SET OF TASKS:
A. Decide whether each statement agrees with the post about statins, answering yes or no and quoting the exact words of the post that settle it. (i) The writer's blood pressure before treatment was 175/95. (ii) The lipid clinic specialist diagnosed FH. (iii) The writer's QRISK2 numbers approached 20% at age 50.
B. Translate this sentence from the post about statins into German: "I'm now very confused about the actual risks in question."

QUOTED PASSAGE START

I've been on statins for a number of years and been on BP pills. My BP before treatment was 175/95 and my cholesterol was 8.3 (HDL of 1.3) before treatment. BP now reduced to 155/90. I've been having a few problems with the statins and i'm 40 so GP sent me to lipid clinic to check if I had FH. No lumps / bumps etc on tendons so specialist couldn't diagnose FH (he pointed me to this site) and only one incident of early heart attack in quite a big family (rest of my parents aunts and uncles into their 60's now and no CVD - only one uncle died at 42 with CVD).
So - spoke to GP to ask opinion of whether or not taking statins would be a problem. She did a QRISK2 analysis and as I don't smoke, not diabetic etc, put in value of Systolic of 175 and Total Cholesterol / HLD ratio of 6.5, I got a risk of CVD in next 10 years of 3.9% (person with 'normal' cholesterol and BP gets 2%). So is all this effort based on 1.9% extra risk?
I then ran the same QRISK2 analysis with the same numbers if I was 50 and 60 and only by 60 did my QRISK2 numbers approach 20% (NICE recommendation for statin therapy!).
I'm now very confused about the actual risks in question. From a medical standpoint, doubling my risk of CVD in the next year is impressive, but from 2% to 4%?

QUOTED PASSAGE END
RECORDED DATA START

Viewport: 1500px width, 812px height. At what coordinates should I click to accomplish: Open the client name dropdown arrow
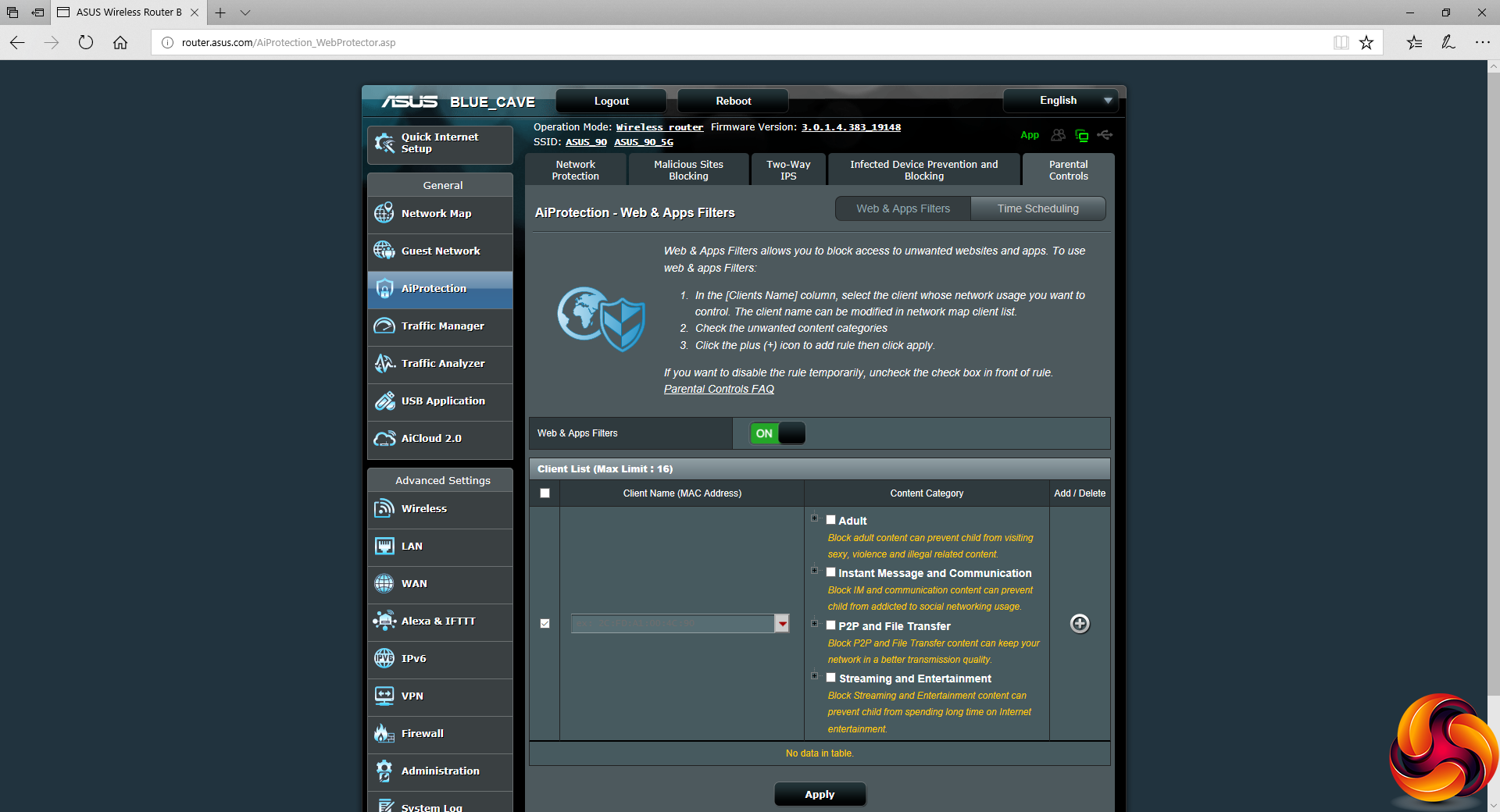781,623
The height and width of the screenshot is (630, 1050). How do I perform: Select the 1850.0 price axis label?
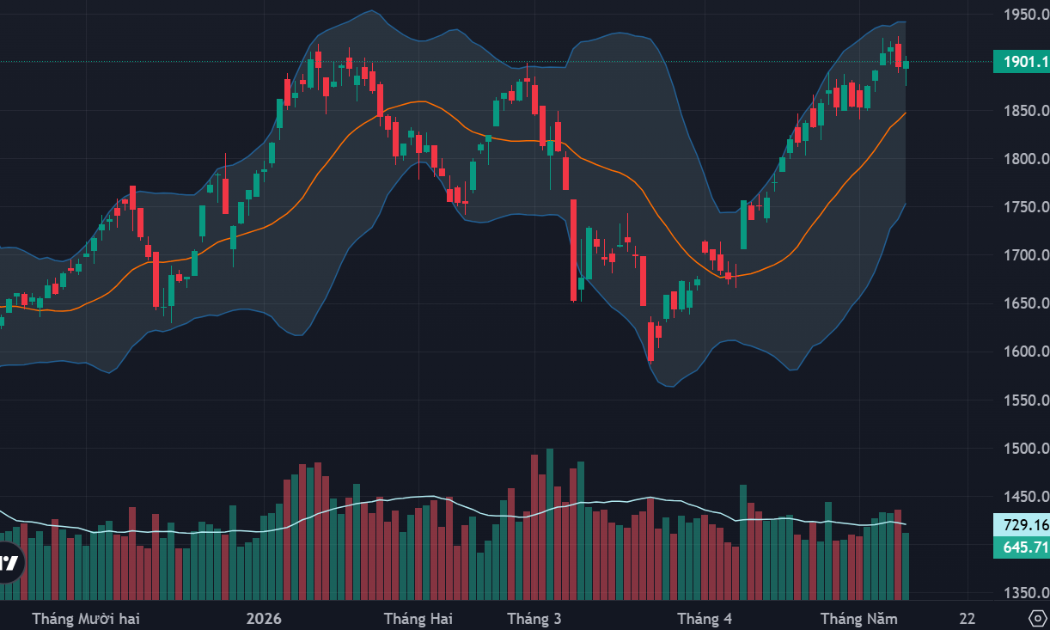[1026, 110]
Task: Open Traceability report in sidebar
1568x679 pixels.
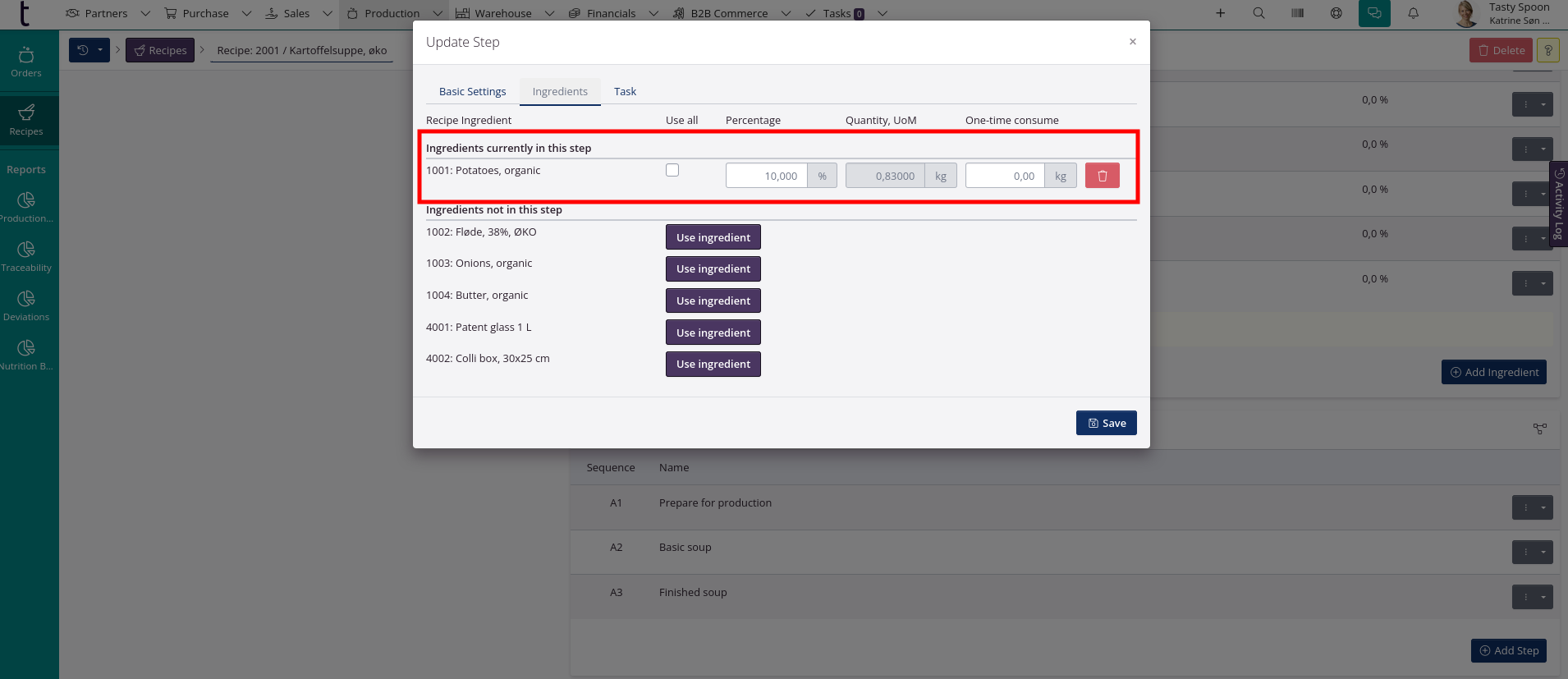Action: (x=26, y=256)
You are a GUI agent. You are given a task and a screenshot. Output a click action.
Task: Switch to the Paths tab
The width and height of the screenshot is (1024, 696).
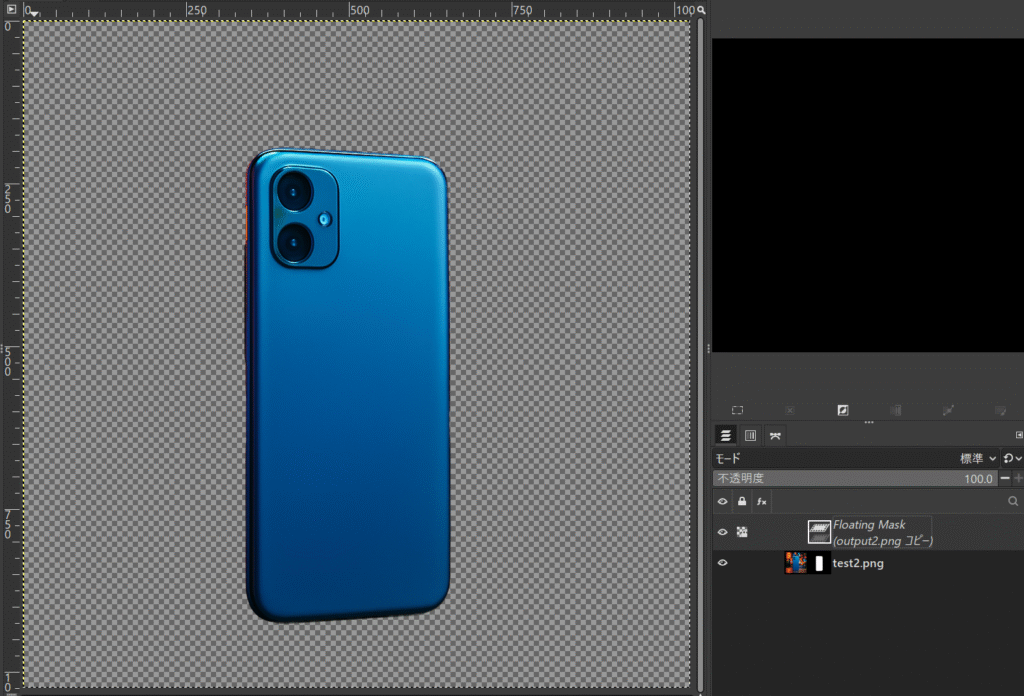(x=775, y=435)
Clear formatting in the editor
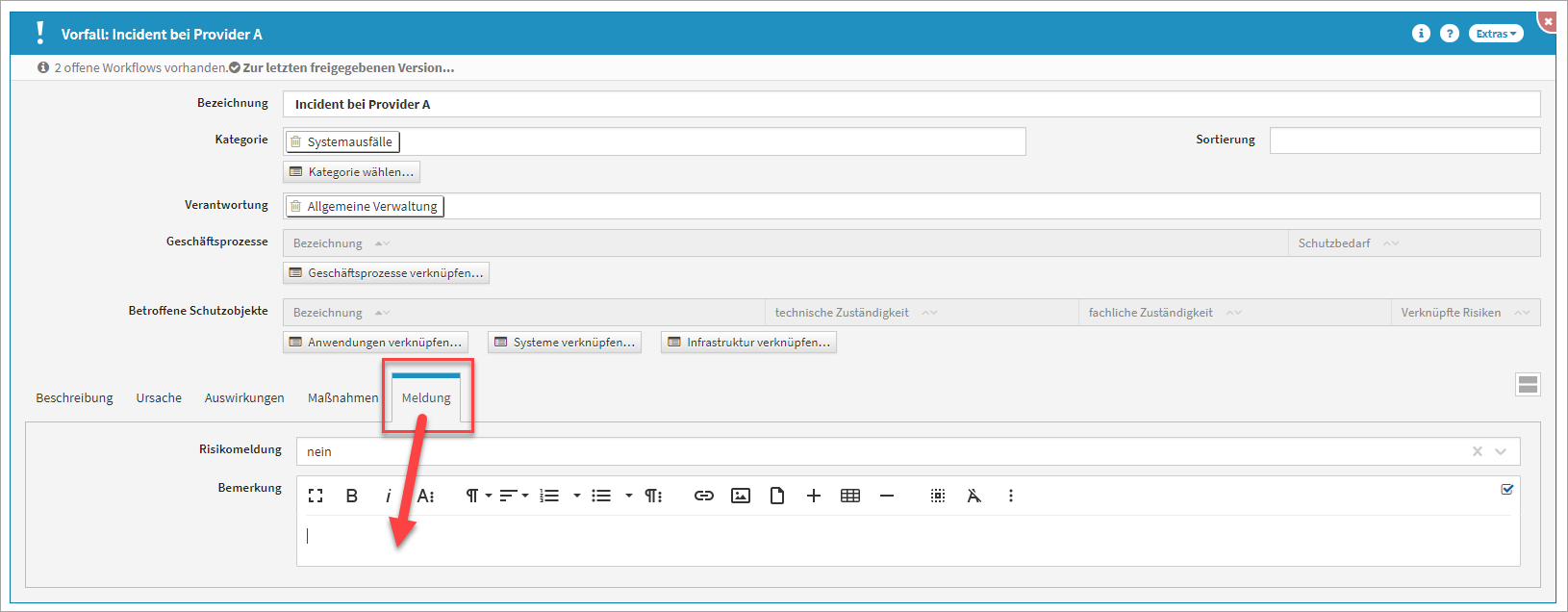Image resolution: width=1568 pixels, height=612 pixels. 974,496

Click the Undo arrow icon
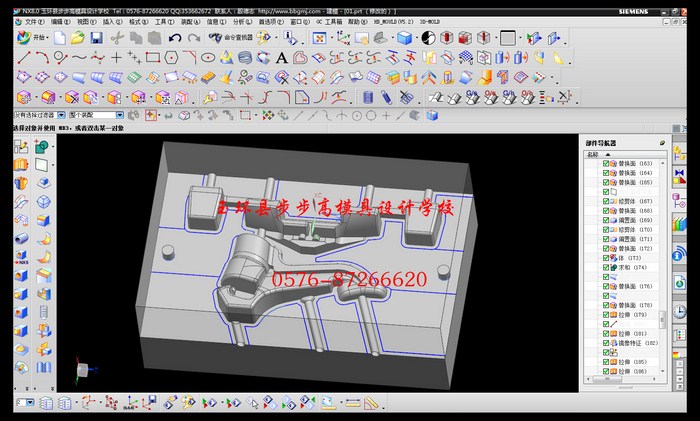(175, 38)
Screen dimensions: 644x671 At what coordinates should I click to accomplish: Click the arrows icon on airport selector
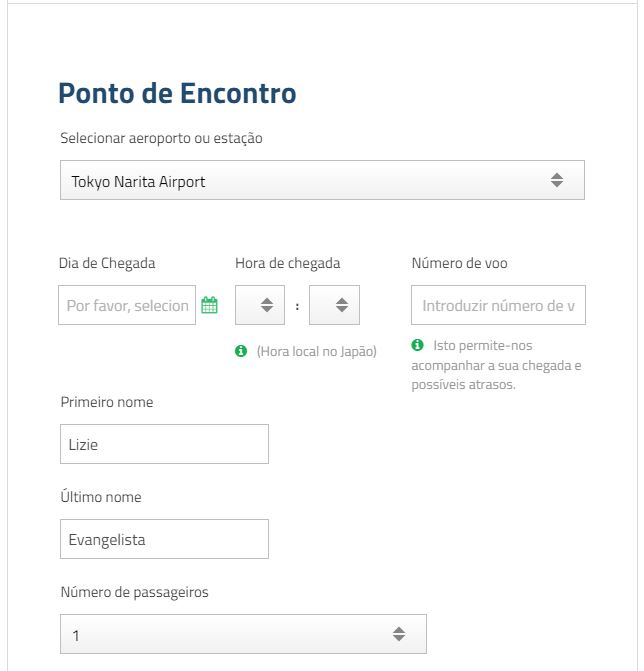pyautogui.click(x=557, y=181)
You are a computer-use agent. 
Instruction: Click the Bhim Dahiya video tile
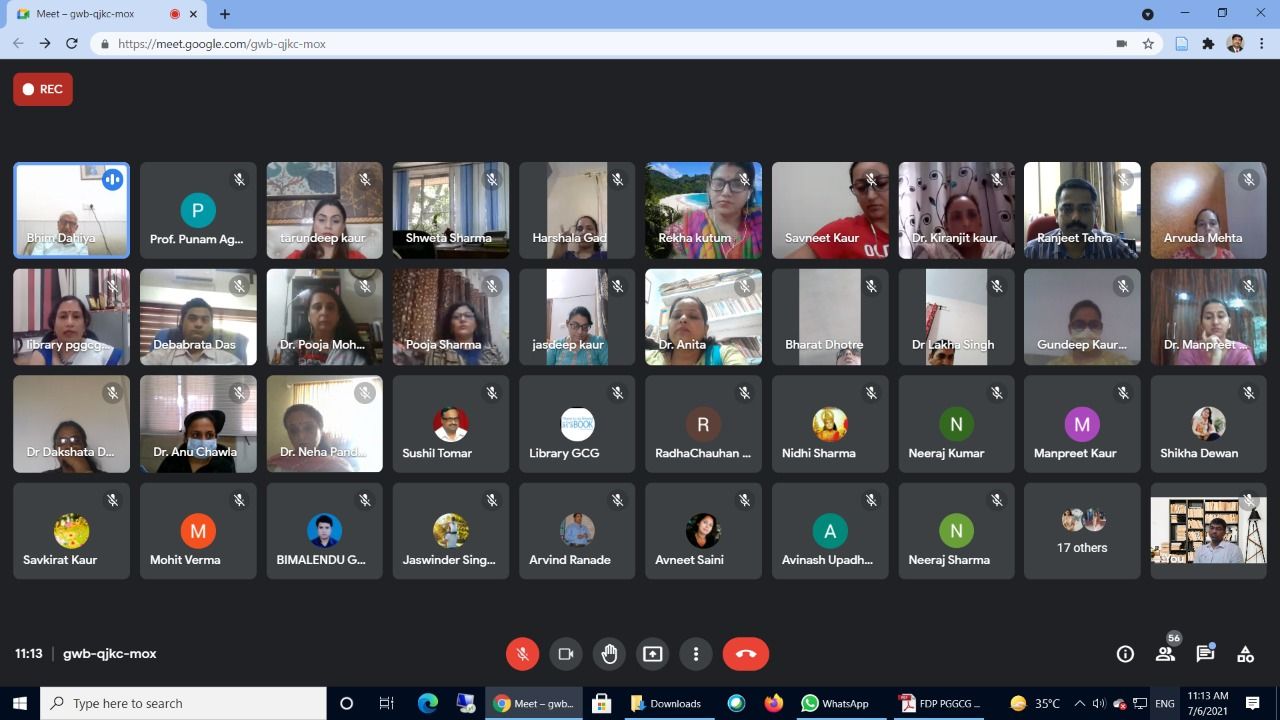[x=71, y=210]
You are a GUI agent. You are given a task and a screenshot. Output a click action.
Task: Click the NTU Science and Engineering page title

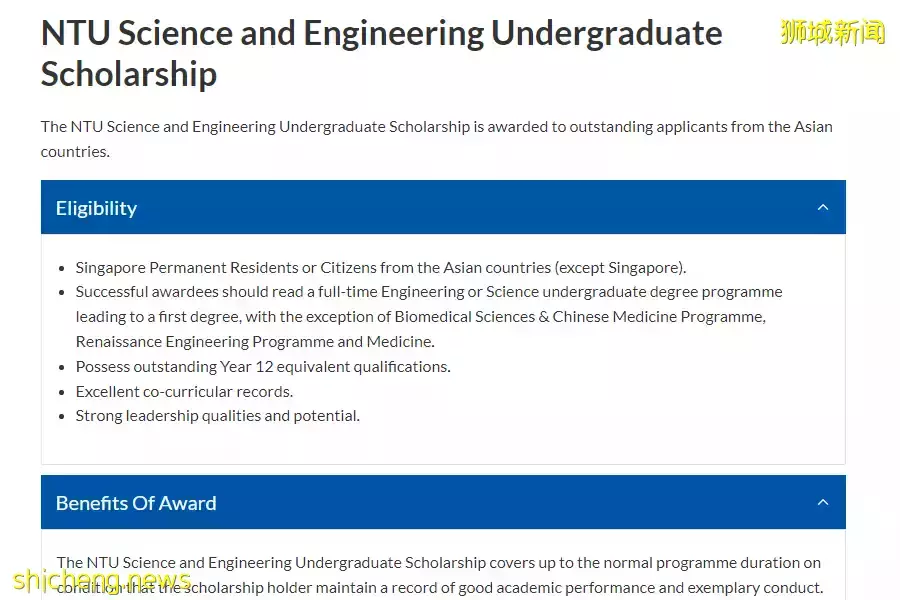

RECORDED DATA END

SOLUTIONS BELOW:
A.
(i) Yes: "My BP before treatment was 175/95"
(ii) No: "specialist couldn't diagnose FH"
(iii) No: "only by 60 did my QRISK2 numbers approach 20%"

B. Ich bin jetzt sehr verwirrt über die tatsächlichen Risiken, um die es geht.